Topics API: How Privacy Sandbox on Android connects people with ads
It will not surprise anyone in the mobile apps industry that one of the core components of advertising technology is figuring out how to connect people and ads. Fraudsters and low-quality ad networks don’t care who they show an ad to — or even that a real person sees an ad — but ad partners worthy of the name expend a huge amount of effort and painstaking care in building technology for high quality matching between advertisers and potential users or customers.
In Privacy Sandbox for Android, Google’s proposing to take on that burden with the Topics API.
This post is part of a series on Privacy Sandbox:
- SDK Runtime
- Topics (this post, on how Google sees ad targeting working)
- FLEDGE on Android (coming soon: how Privacy Sandbox will do ad retargeting)
- Attribution Reporting (coming soon: how Google is proposing ad measurement will work)
There are multiple ways to target people with ads, but many of them have privacy downsides.
|Targeting methodology||Effectiveness?||Technology requirements||Privacy safe?|
Can be dangerous over time
|Demographics||Medium||Requires third-party data
Requires identity resolution
|Context||Low||Requires knowledge of context||Yes|
|Interests||Low||Requires knowledge of interests||Potentially|
|Intent||High||Requires knowledge of searches||Potentially|
Every targeting mechanism is potentially privacy-safe, but each has risks, and some modes have higher risks.
For example, Apple’s SKAdNetwork is deterministic: each install postback is a 100% guarantee that someone has installed your app. However, despite that, because it’s not granular per user and because it obscures some of your data via privacy thresholds, it’s low-risk for privacy violations.
Digital behavior like website visits or app usage, generally determined via trackers like third-party cookies or advertising identifiers (IDFA, GAID), is fairly invasive. But it could theoretically be made privacy safe through additional features like differential privacy, audiences, noise addition, and so on. (The question would be: could a high-volume advertiser break the code, get enough data, demystify the data, and identify people specifically? Or, do you trust whoever is creating the audiences?)
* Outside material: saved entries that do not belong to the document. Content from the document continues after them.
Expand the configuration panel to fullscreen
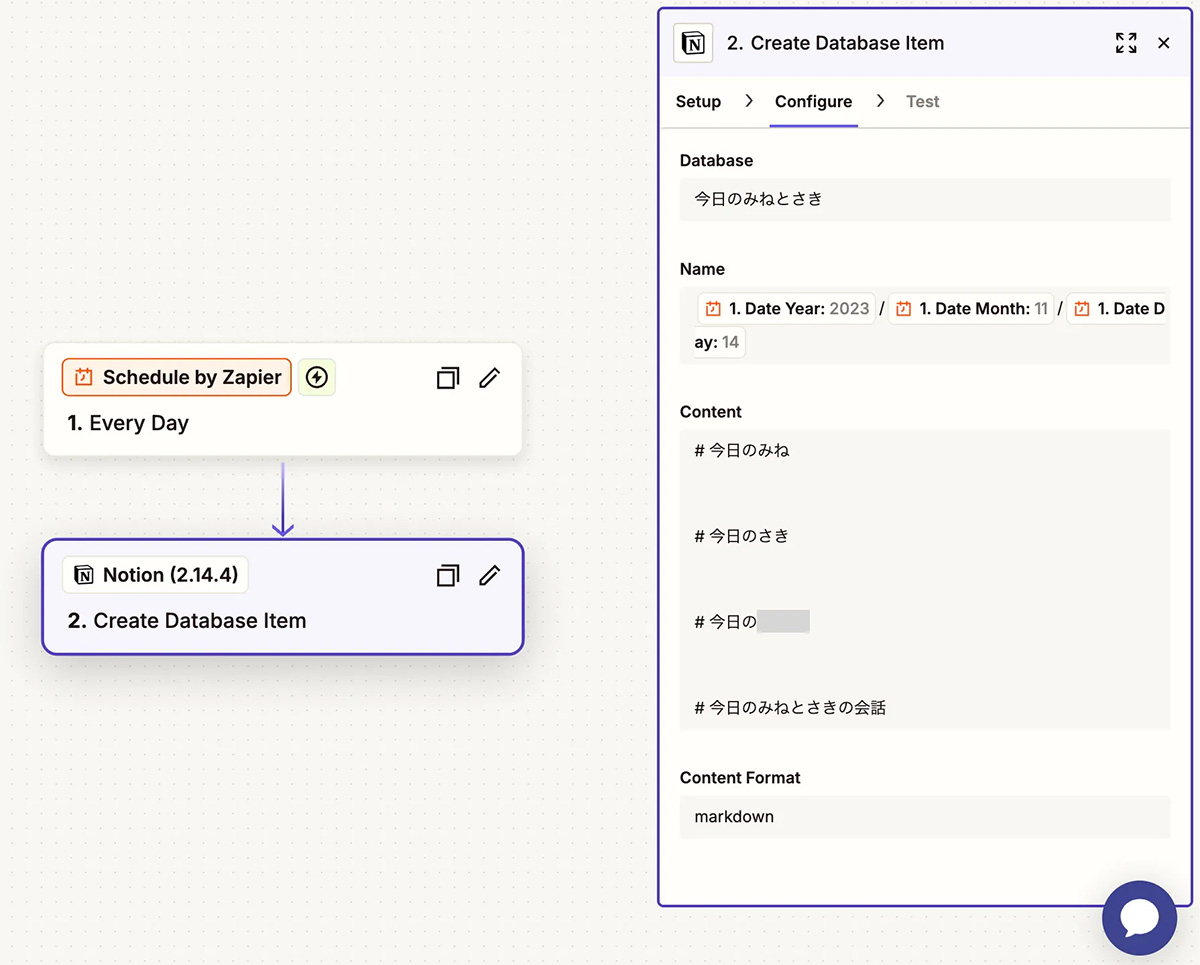Screen dimensions: 1200x965 pyautogui.click(x=1126, y=43)
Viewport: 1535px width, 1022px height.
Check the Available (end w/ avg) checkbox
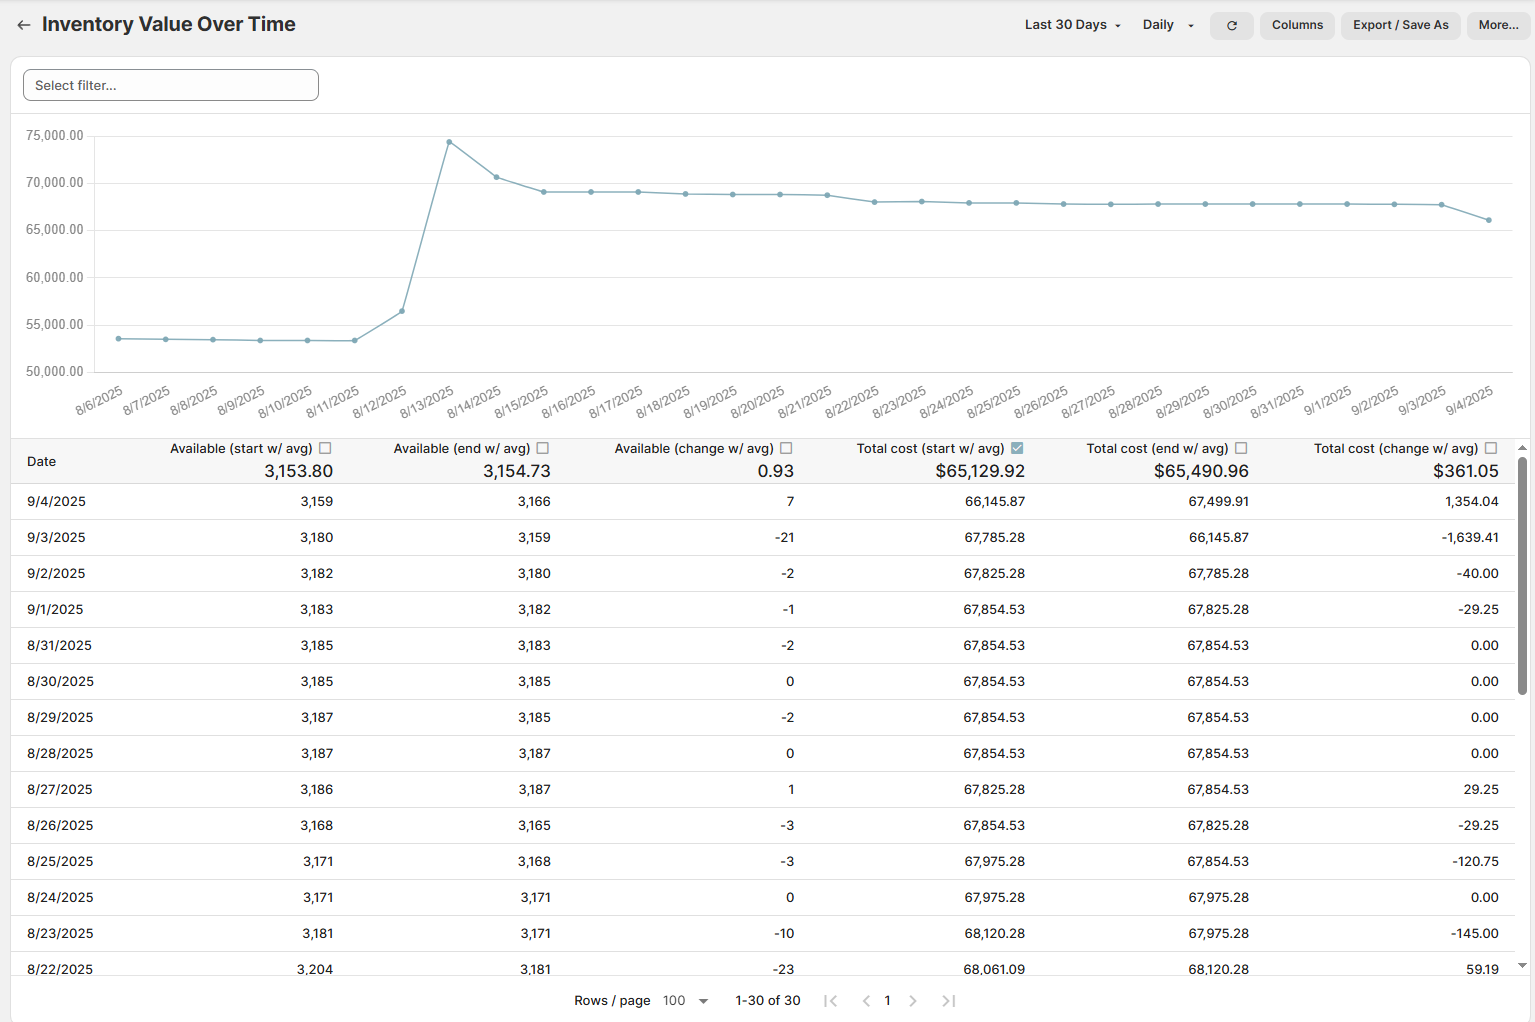click(543, 448)
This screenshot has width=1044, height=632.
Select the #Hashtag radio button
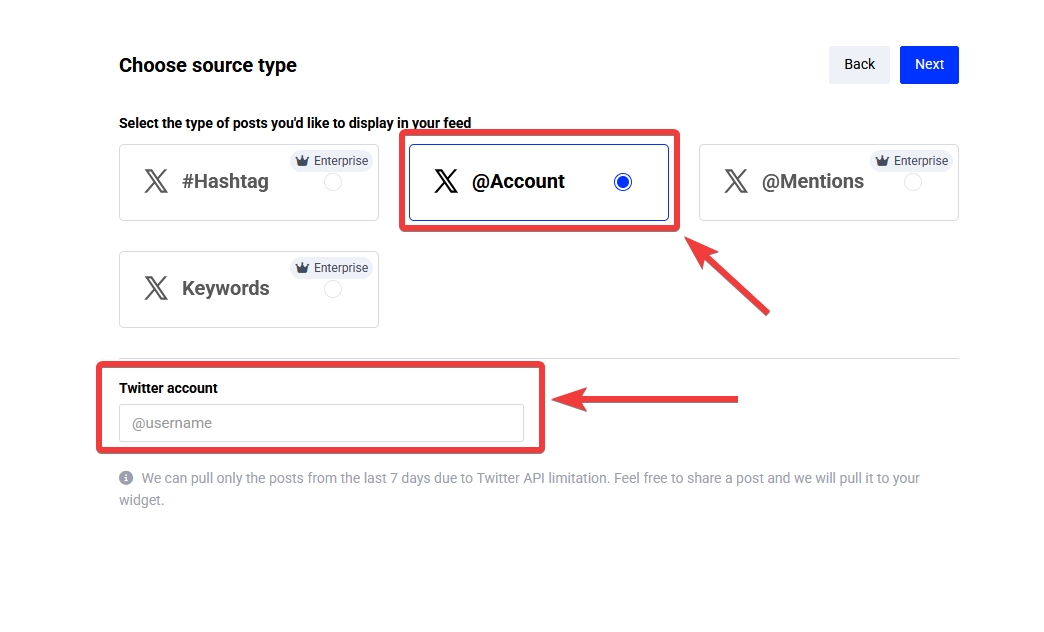332,183
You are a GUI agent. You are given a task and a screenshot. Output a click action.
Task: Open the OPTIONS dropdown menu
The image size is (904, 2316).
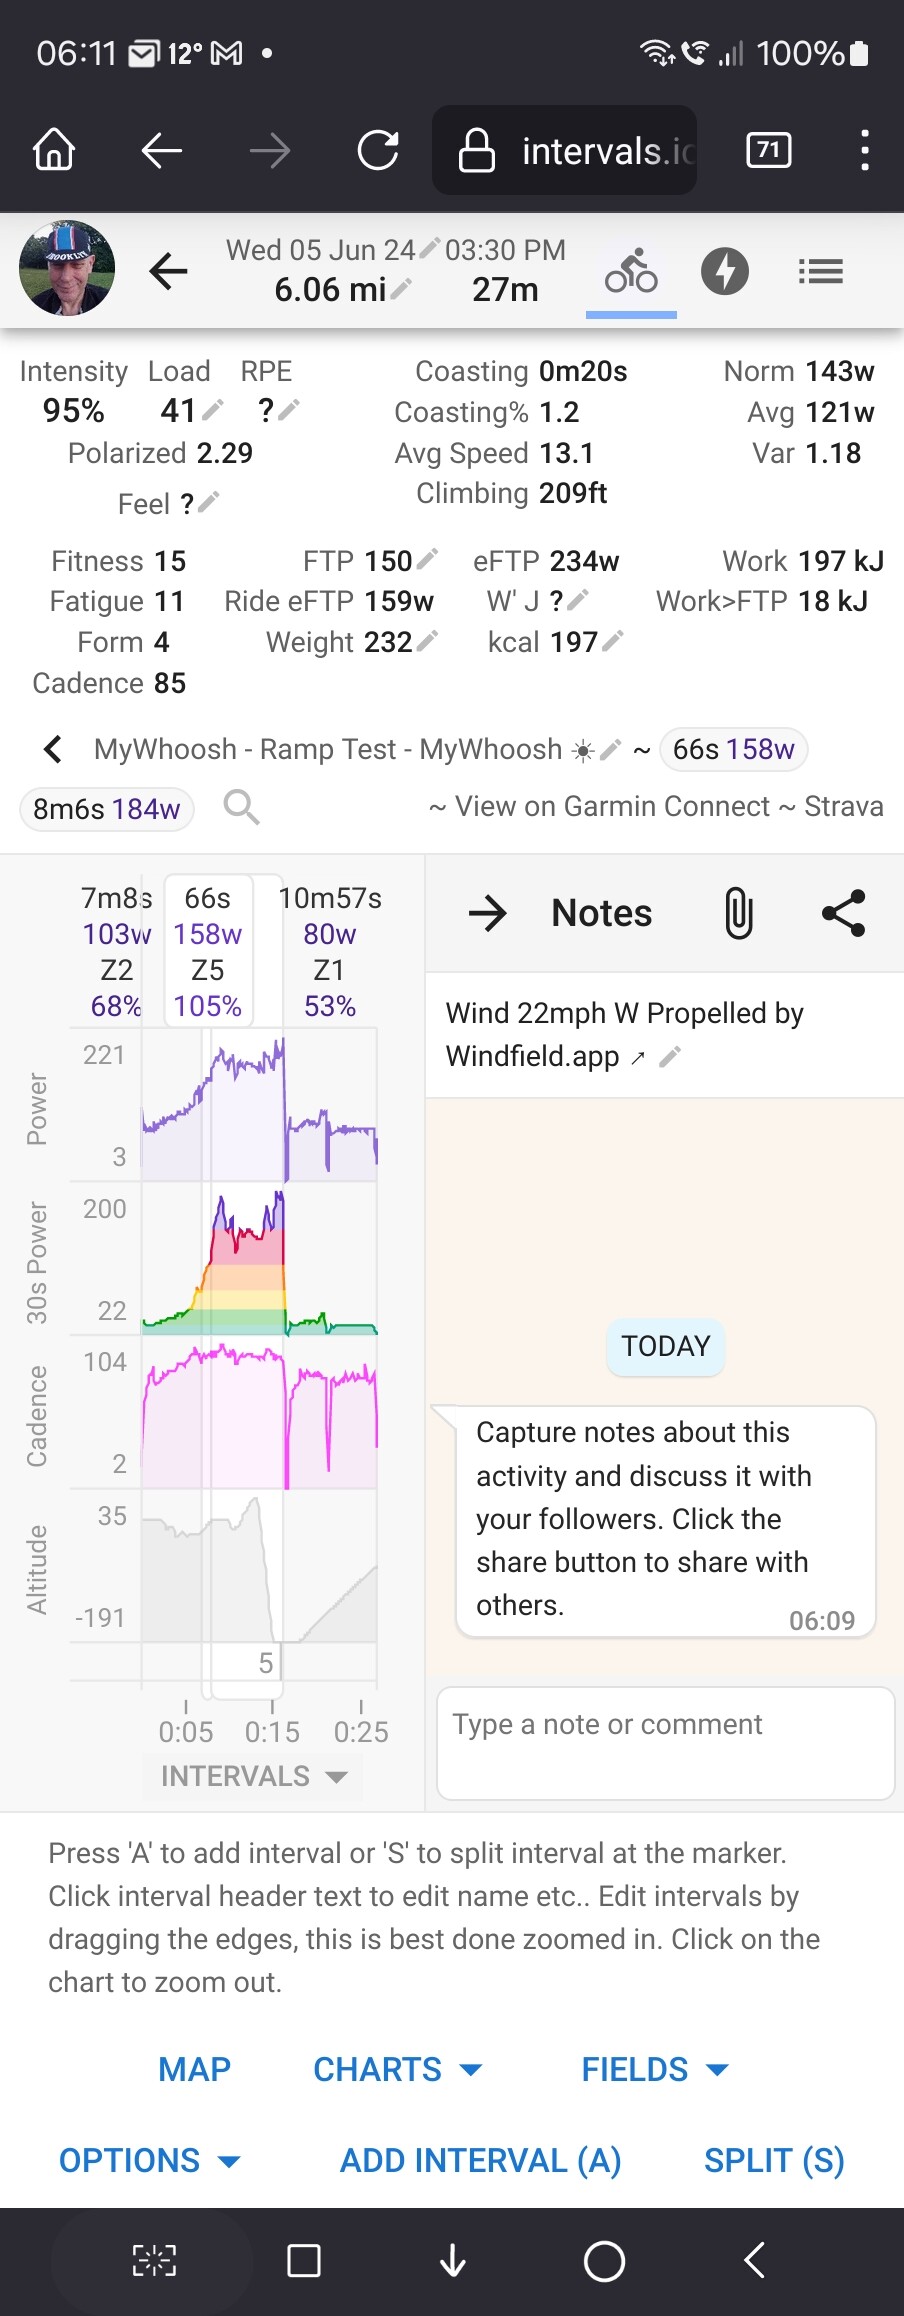150,2160
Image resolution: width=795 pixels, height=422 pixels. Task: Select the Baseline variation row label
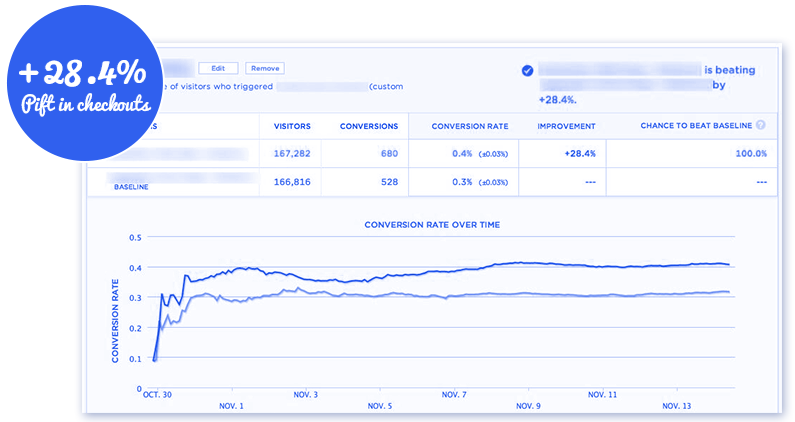(131, 187)
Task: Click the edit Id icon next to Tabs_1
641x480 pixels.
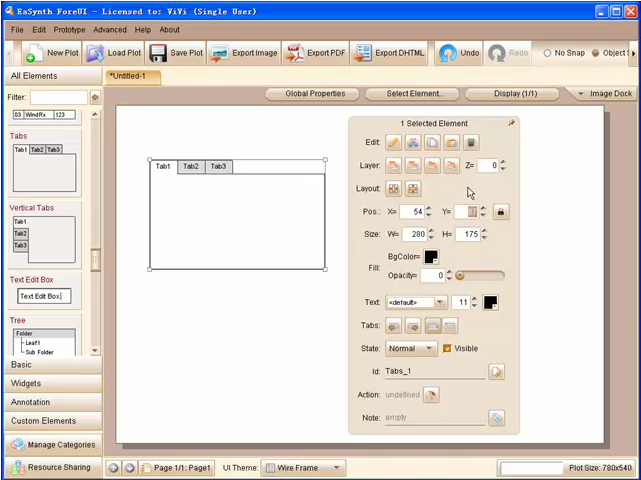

Context is generally privacy safe: an ad relates to the content on the website or in the app that surrounds the ad, not to the person.
Interests and Topics API
Interests, which Google is leveraging in Topics API for the Android privacy sandbox, are interesting.
(I know that sounds stupid. But the fact remains: they are.)
Topics are more than context. Context is good, but it’s limited to a specific page or screen. Someone could have clicked the wrong link, followed clickbait, or tapped on the wrong screen in an app. Alternatively, it could be the right screen, but they’re only on it to get a needed piece of data, not because they are deeply and passionately interested in whatever that context is.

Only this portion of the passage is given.